> [Your goal]: Repeat, word for word, each of the records shown below, without their pictures.

Records for this exercise: Begin

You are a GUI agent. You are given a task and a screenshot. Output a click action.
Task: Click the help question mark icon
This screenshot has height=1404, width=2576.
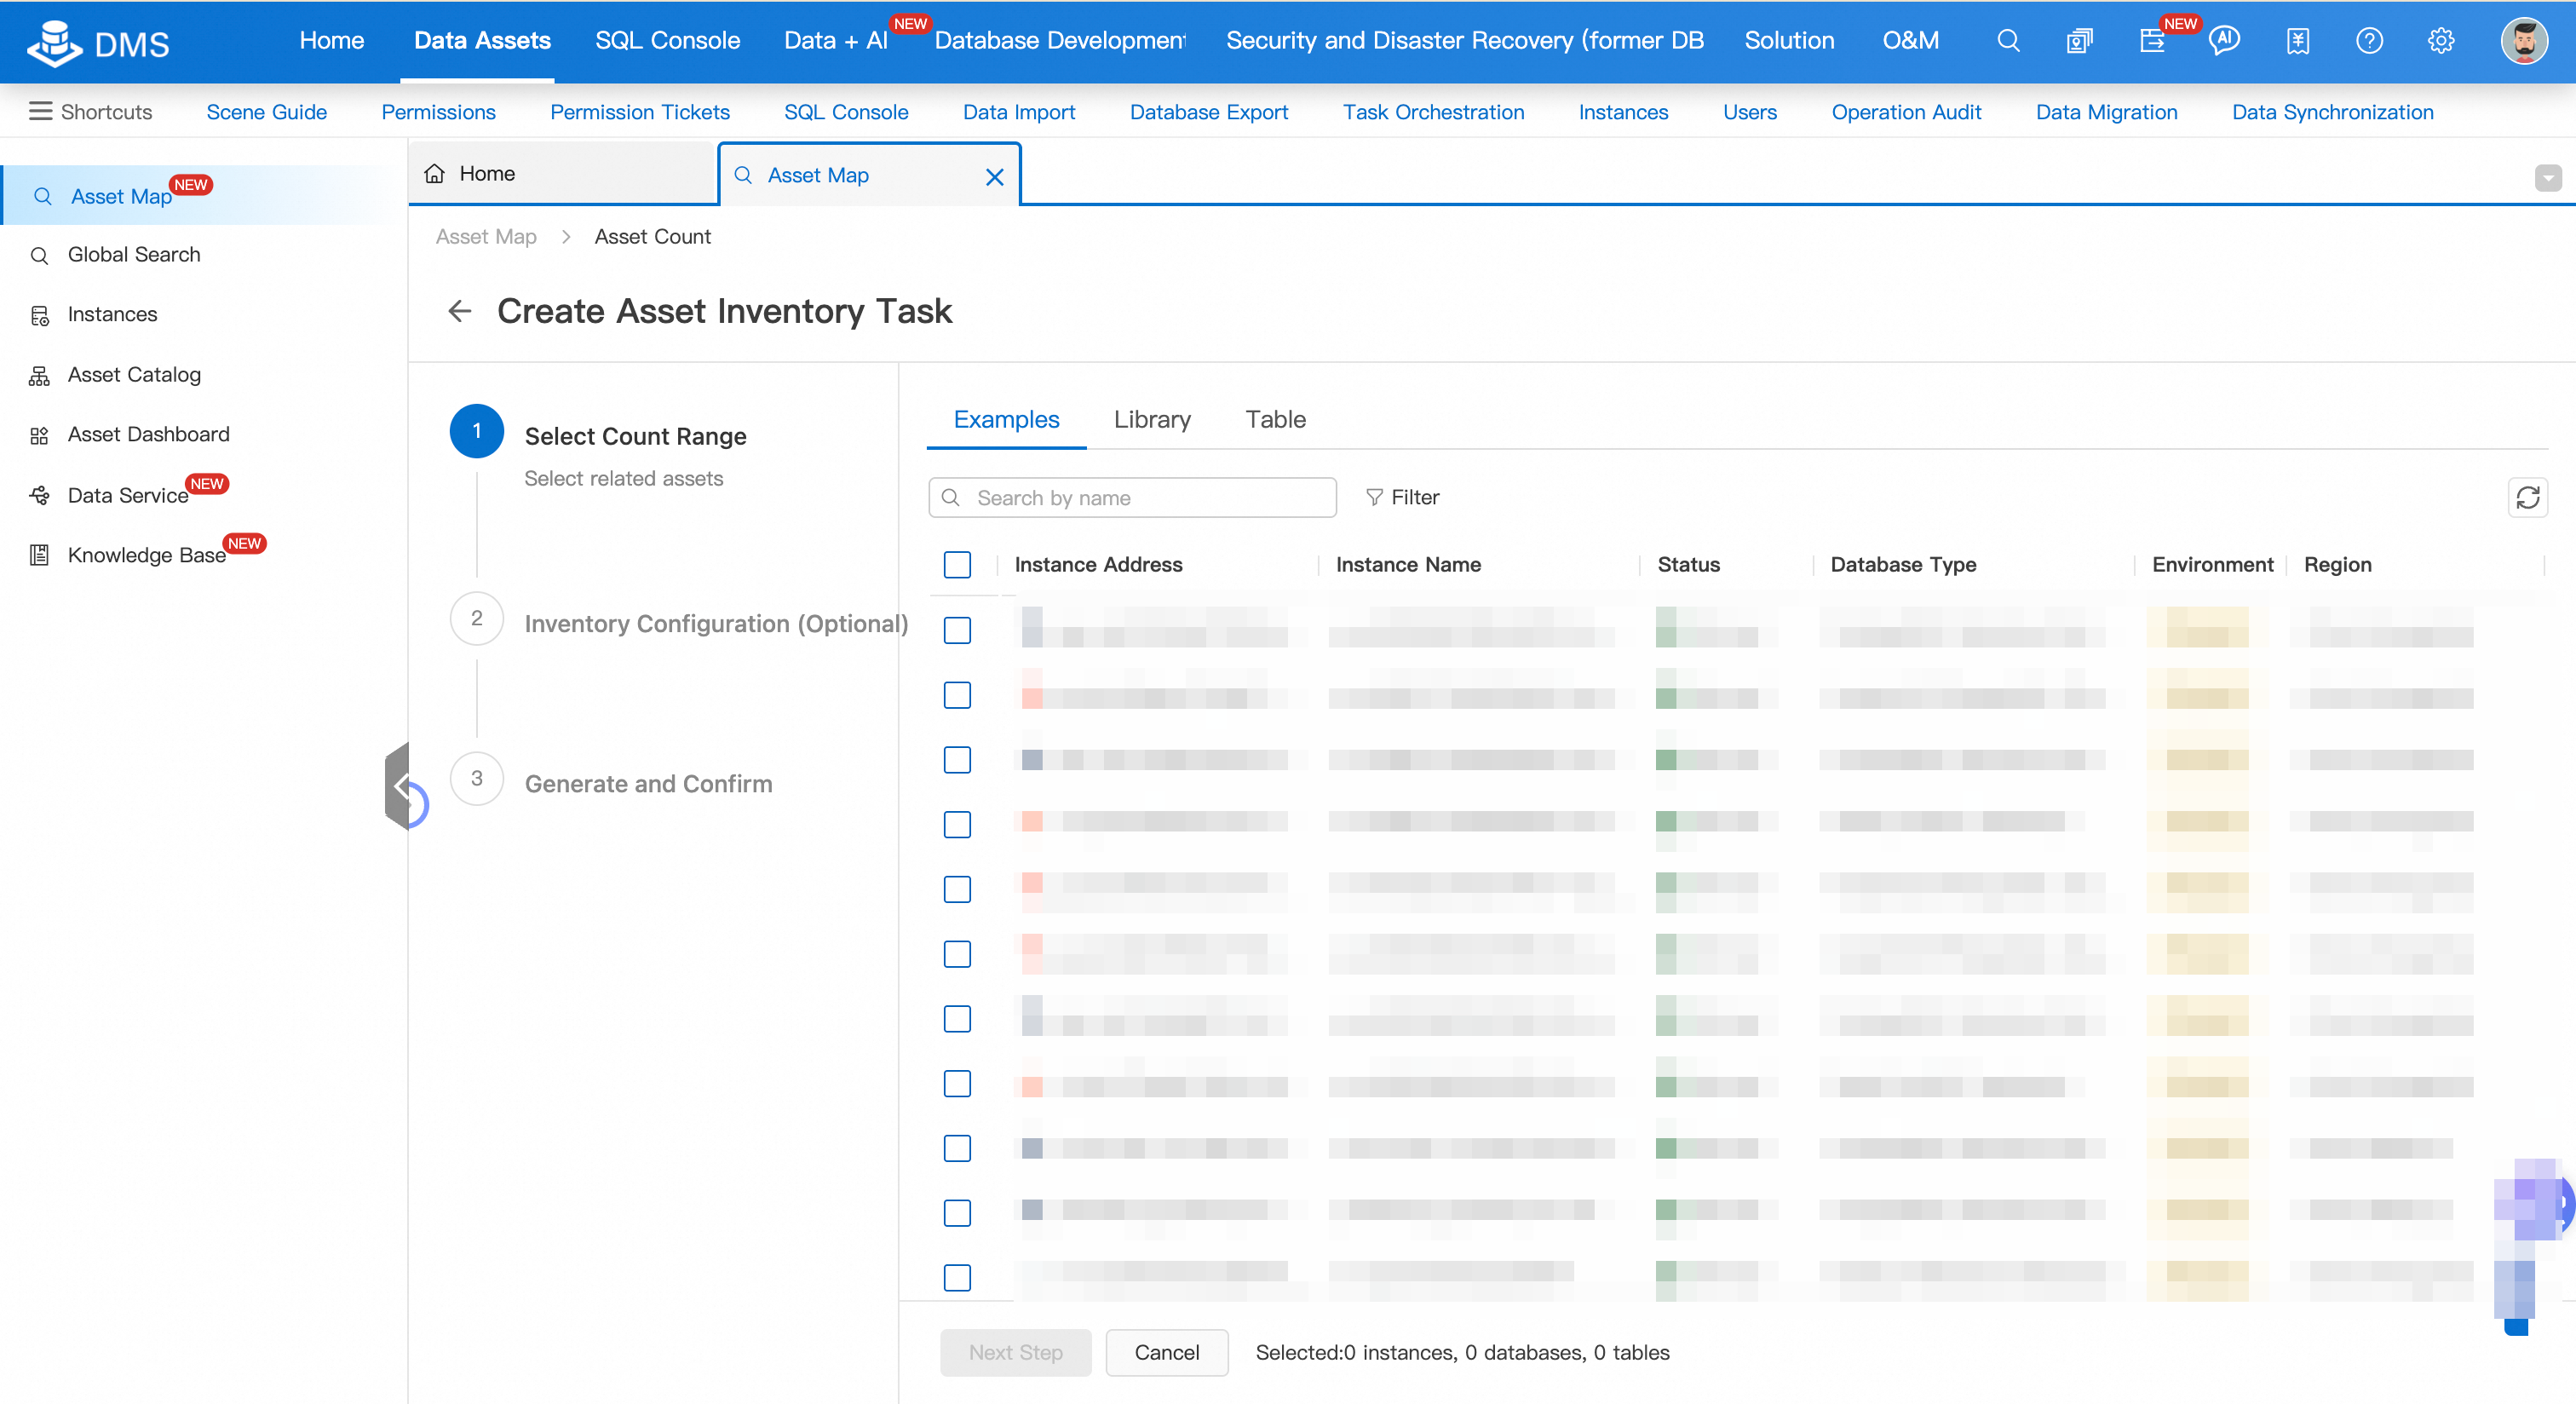tap(2369, 41)
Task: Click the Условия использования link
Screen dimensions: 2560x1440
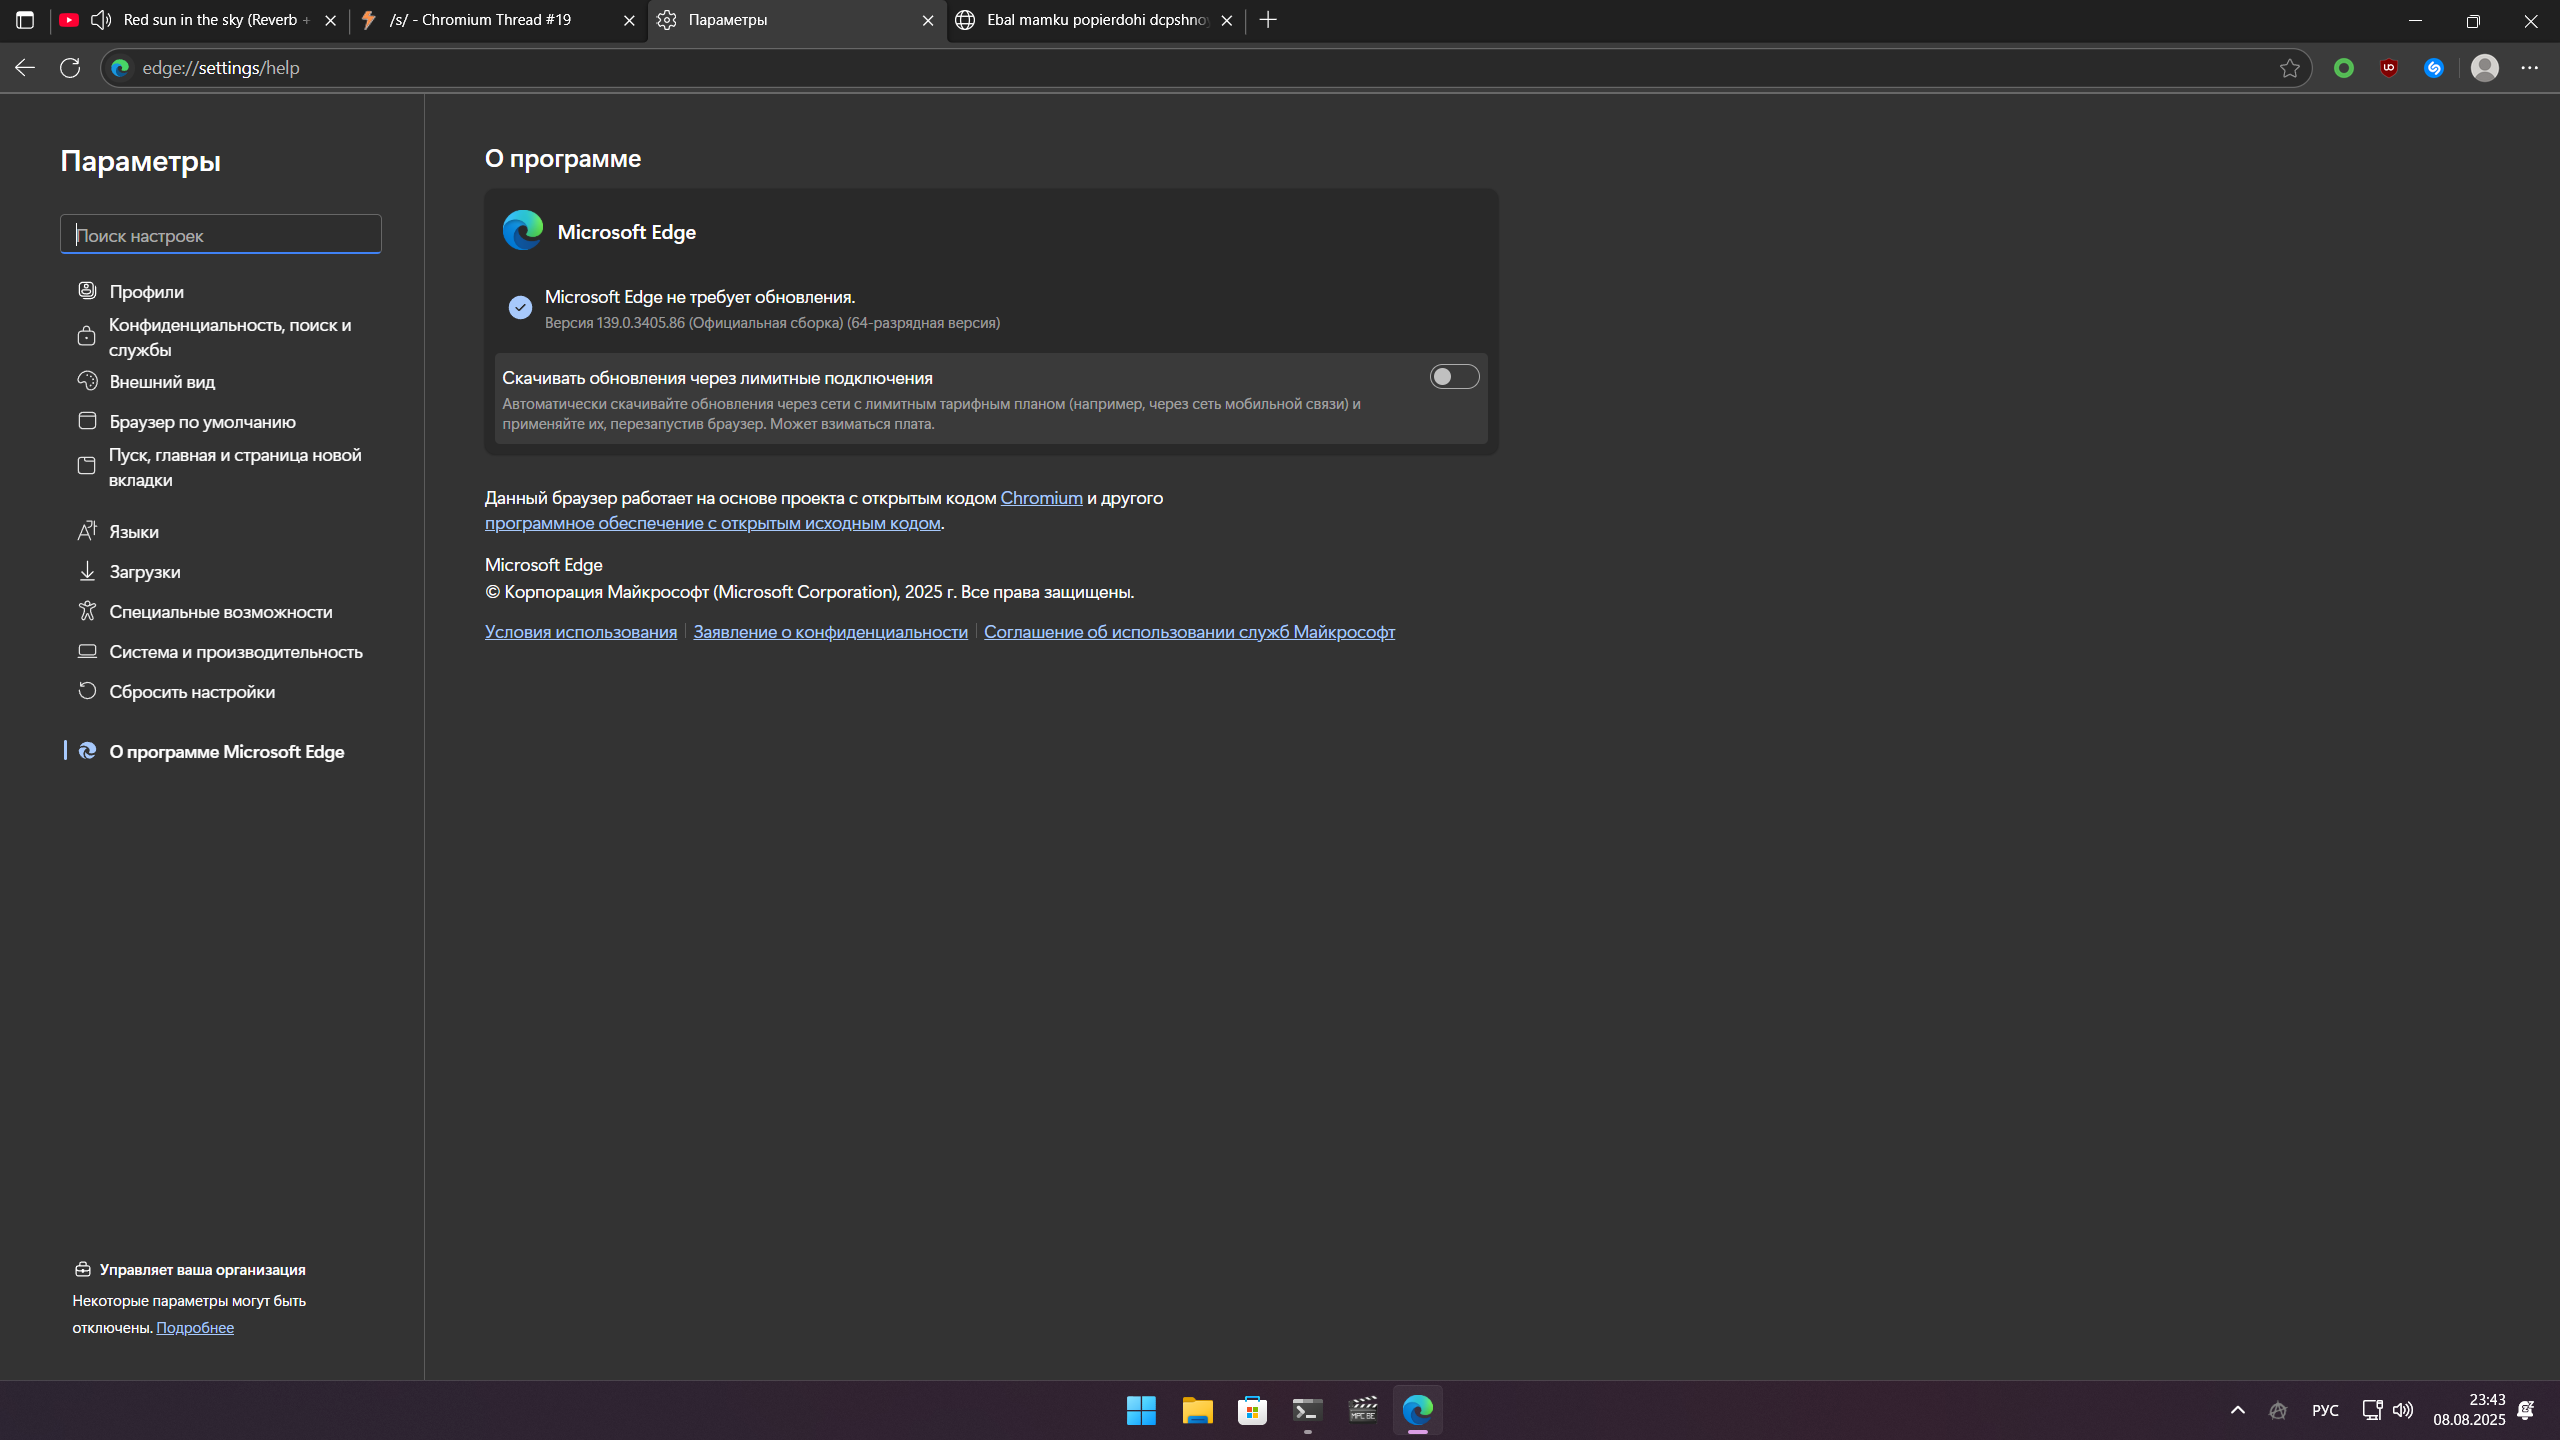Action: point(580,632)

Records for this exercise: End

> [Your solution]:
You are a GUI agent. You are given a task and a screenshot. Output a click action.
Task: Click the help question mark icon
This screenshot has height=1404, width=2576.
tap(2369, 41)
Task: Click the Условия использования link
Screen dimensions: 2560x1440
Action: point(580,632)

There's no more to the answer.